• [任务项 1]
判断下列三个说法是否与整数集合求和题面相符：(a) S 中的元素互不相同；(b) a、b、c、d 可以取 S 中的同一个元素；(c) 输入的最后一行包含 0。每项回答“是”或“否”，并原样引用整数集合求和题面中起决定作用的文字。
• [任务项 2]
请从整数集合求和题面的最后一句之后接着往下写，续写这篇整数集合求和题面。

• [学习文本]
________
785

# 题目

## Describe

Given S, a set of integers, find the largest d such that a + b + c = d
where a, b, c, and d are distinct elements of S.

## Input

Several S, each consisting of a line containing an integer 1 ≤ n ≤
1000 indicating the number of elements in S, followed by the elements
of S, one per line. Each element of S is a distinct integer between -
536870912 and +536870911 inclusive. The last line of input contains
‘0’.

## Output

For each S, a single line containing d, or a single line containing ‘no solution’.
________
• [收集数据]
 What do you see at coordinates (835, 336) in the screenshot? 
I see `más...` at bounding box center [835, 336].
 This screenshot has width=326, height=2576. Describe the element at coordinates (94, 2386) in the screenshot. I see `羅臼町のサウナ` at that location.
________
• [作答区 1]
(a) 是：“Each element of S is a distinct integer”
(b) 否：“a, b, c, and d are distinct elements of S”
(c) 是：“The last line of input contains ‘0’.”

• [作答区 2]
5
2
3
5
7
12
5
2
16
64
256
1024
0

12
no solution

# 题解

c 移位

1000 的数据量 O(n2) 的复杂度可以接受

# 代码

/*
By:OhYee
Github:OhYee
Blog:http://www.oyohyee.com/
Email:oyohyee@oyohyee.com

かしこいかわいい？
エリーチカ！

*/
#include <cstdio>
#include <algorithm>
#include <cmath>
#include <cstring>
#include <iostream>
#include <map>
#include <set>
#include <list>
#include <queue>
#include <stack>
#include <string>
#include <vector>
#include <bitset>
#include <functional>

using namespace std;

const int maxn = 1005;

struct Node {
int a,b;
int sum;
bool operator < (const int &rhs)const {
return sum < rhs;
}
bool operator < (const Node &rhs)const {
return sum < rhs.sum;
}
};

int n;
int a[maxn];
Node sum[maxn*maxn];

bool Do() {
cin >> n;
if(n == 0)
return false;
int pos = 0;
for(int i = 0;i < n;i++) {
cin >> a[i];
}
sort(a,a + n);
for(int i = 0;i < n;i++)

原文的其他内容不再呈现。